WHAT IS EXPECTED |
Down to the last line, print the data that follows exactly, without its pictures.

Dataset entries
________________

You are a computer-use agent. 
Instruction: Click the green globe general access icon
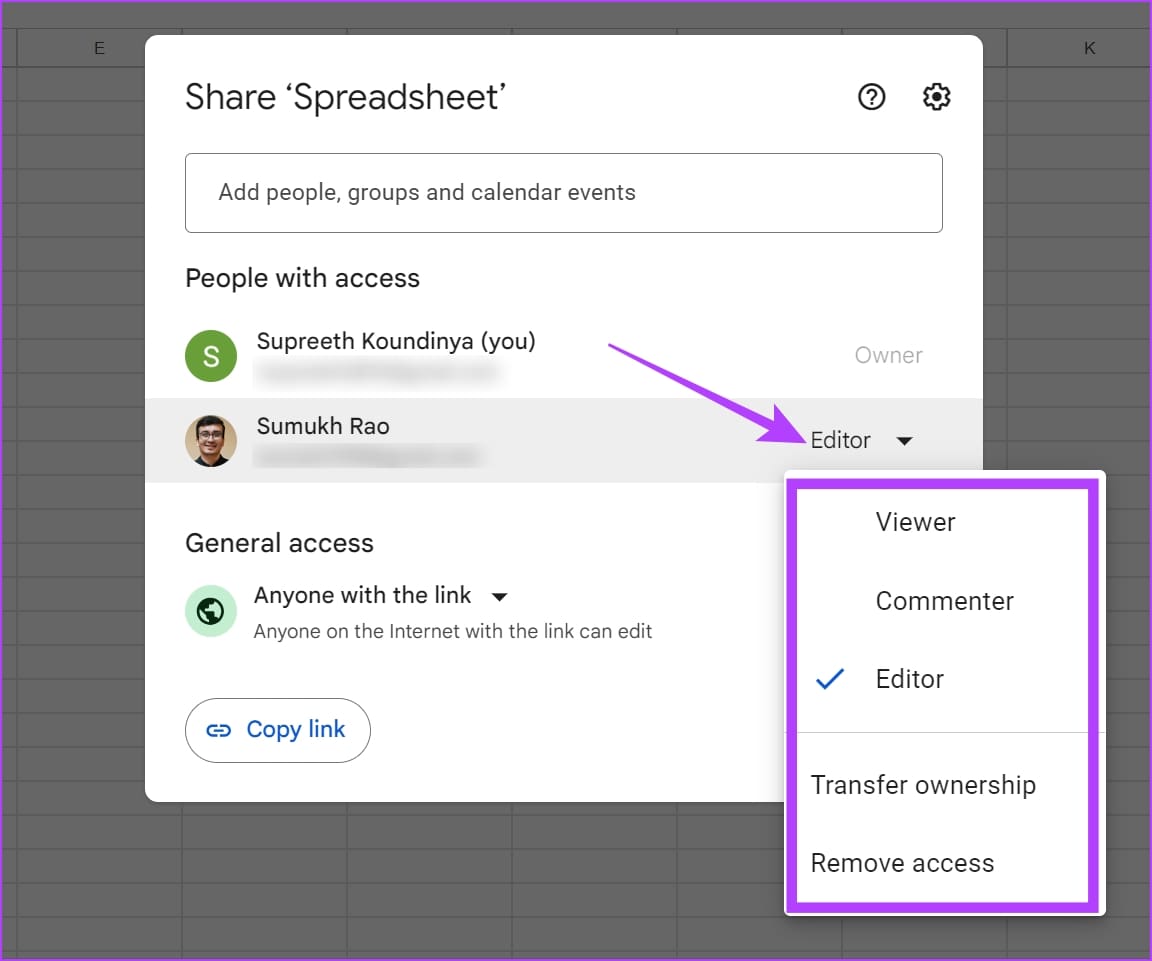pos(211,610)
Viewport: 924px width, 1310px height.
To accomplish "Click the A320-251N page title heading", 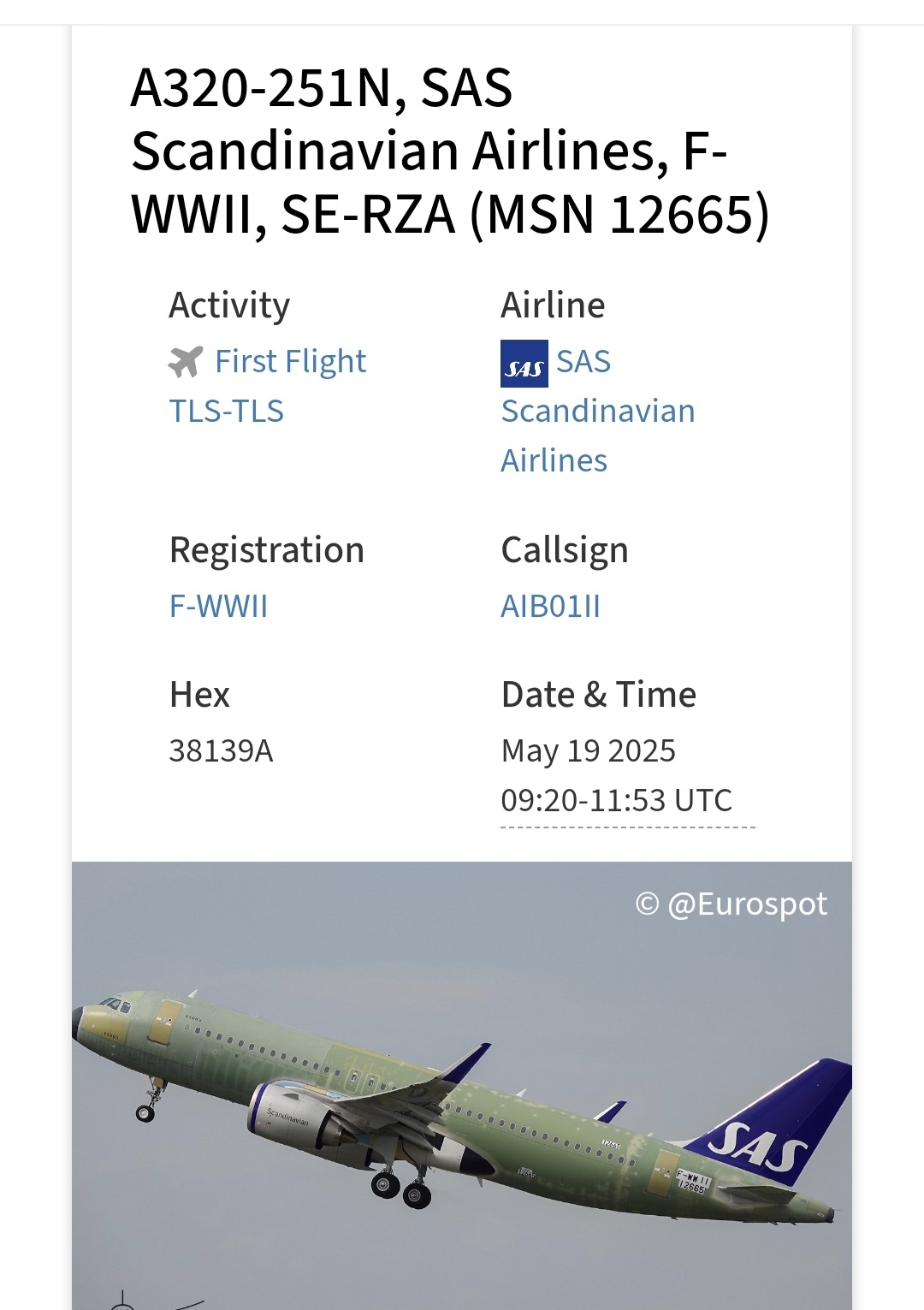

________________

RESULT BELOW |
You are a computer-use agent. 
Instruction: Click the green globe general access icon
pos(211,610)
Viewport: 924px width, 1310px height.
To accomplish "Click the A320-251N page title heading", 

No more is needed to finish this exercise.